Geography. Whether it's Lou Reed and David Bowie channelling the sound of Berlin as perceived through a drug induced stupor in the early 70s, the Smiths' bittersweet poetry about cemeteries and school bullying in the grim industrial Manchester of the 80s, the modern city has always provided a muse for the artist.
And so it is with Editors third album, 'In This Light....' . Lead singer, lyricist and chief miserablist Tom Smith has moved south from his native Birmingham, in with Radio One DJ Edith Bowman, experiencing parenthood and domestic bliss. On this record he channels the narcotic rush of the capital through lyrics of wonder “On this life and in this evening, London is the most beautiful thing I've seen” ; and fears of overwhelm (“damn this place makes a boy out of me”). This is surely a new range in his emotional vocabulary, but fans need not worry, his voice still has the haunting quality of Ian Curtis, and the lyrics overall still aim for a note of portentous melancholy that had defined the band up to now, as the singer curses god for not existing on current single 'Papillion', and the passing of youthful passion on 'You Don't Know Love'. Occasionally, the results sound forced and silly, as on the latter, which begins “You ran with the dead today, with the moles from the CIA”. But for the most part, it works.
Sonically, the band as whole strike of daringly in a new direction, experimenting with a new palette of sounds apparently taken from 80s movie soundtracks like Bladerunner and Terminator, and yes, Joy Division / early New Order. Melodies played out on atmospheric synths rather than guitars, and beats chiming on the tinny sound of drum machines may alienate those used to Editors 1.0, but the production by Mark 'Flood' Ellis ensures a 'Live' quality to the electronica, which is not ruined by being overly sequenced and quantised, retaining instead an organic feel.

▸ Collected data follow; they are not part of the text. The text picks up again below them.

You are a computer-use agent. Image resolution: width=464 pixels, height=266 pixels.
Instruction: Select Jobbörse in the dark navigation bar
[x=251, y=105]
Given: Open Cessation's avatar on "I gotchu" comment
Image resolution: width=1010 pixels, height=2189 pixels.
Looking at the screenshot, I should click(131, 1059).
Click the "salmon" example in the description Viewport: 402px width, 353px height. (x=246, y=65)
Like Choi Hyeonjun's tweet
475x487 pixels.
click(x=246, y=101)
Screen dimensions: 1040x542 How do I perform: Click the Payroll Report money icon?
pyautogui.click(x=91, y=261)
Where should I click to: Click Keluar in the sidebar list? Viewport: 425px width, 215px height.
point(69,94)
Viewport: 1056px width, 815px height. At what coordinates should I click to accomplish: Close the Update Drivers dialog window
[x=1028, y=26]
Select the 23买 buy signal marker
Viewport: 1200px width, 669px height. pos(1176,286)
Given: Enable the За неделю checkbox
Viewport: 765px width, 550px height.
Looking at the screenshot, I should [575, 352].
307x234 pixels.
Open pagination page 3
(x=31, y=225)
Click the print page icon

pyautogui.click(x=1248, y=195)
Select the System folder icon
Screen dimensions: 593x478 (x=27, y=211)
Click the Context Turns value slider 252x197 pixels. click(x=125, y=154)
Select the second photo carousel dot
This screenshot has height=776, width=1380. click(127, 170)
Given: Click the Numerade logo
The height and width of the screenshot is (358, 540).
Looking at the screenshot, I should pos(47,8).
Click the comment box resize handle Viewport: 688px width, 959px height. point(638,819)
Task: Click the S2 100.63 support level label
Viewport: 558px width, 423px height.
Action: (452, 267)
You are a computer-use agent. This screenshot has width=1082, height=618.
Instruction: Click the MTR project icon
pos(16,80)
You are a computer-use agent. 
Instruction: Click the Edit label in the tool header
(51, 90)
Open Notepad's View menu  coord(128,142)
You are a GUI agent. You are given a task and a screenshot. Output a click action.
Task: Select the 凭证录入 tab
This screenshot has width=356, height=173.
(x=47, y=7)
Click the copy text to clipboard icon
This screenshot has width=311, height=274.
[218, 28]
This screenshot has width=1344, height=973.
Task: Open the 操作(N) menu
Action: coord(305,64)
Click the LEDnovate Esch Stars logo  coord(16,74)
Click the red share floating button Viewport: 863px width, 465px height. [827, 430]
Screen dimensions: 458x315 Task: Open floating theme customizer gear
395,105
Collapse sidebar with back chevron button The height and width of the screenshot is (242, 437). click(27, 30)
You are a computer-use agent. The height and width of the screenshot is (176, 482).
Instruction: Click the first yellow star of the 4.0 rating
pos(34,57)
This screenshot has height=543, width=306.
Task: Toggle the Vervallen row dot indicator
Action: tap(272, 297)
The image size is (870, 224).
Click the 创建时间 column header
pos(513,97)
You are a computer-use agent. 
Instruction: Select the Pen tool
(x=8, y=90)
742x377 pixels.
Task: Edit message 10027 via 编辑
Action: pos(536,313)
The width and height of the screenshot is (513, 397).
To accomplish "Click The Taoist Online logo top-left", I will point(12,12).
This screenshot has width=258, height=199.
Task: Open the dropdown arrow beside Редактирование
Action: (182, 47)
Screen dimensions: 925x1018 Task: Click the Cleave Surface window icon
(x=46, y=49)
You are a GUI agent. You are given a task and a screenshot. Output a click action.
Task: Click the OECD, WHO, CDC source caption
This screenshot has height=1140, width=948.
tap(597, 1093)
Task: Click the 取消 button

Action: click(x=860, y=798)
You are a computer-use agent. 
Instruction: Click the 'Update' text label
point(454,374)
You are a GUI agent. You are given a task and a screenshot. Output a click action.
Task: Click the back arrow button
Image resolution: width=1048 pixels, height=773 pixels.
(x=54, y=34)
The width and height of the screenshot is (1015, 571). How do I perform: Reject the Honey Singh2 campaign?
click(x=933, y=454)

Let's be clear. Editors have divided critics, some of whom have accused them of sounding like a modern, commercially acceptable version of Joy Division (and having beaten to it by Interpol by several years, for that matter), and this record will do nothing to refute those accusations for listeners unwilling to appreciate the innovation of this record, particularly its' referencing of 80s synth music by the likes of Vangelis. Such accusations miss the point ; if we are to see Oasis as a poor mans' Beatles, The Strokes as a poor mans' Velvet Underground, and the Libertines as a poor mans' Strokes, pretty soon we'd be left with no music at all.
Fans, despite their fear of change from the tested formula of Editors' earlier work, may listen to this record with kinder and more patient ears, and will find themselves pleasantly surprised I suspect, after the initial shock of new. 'In This Light' is a grower, which will reward on repeated listening.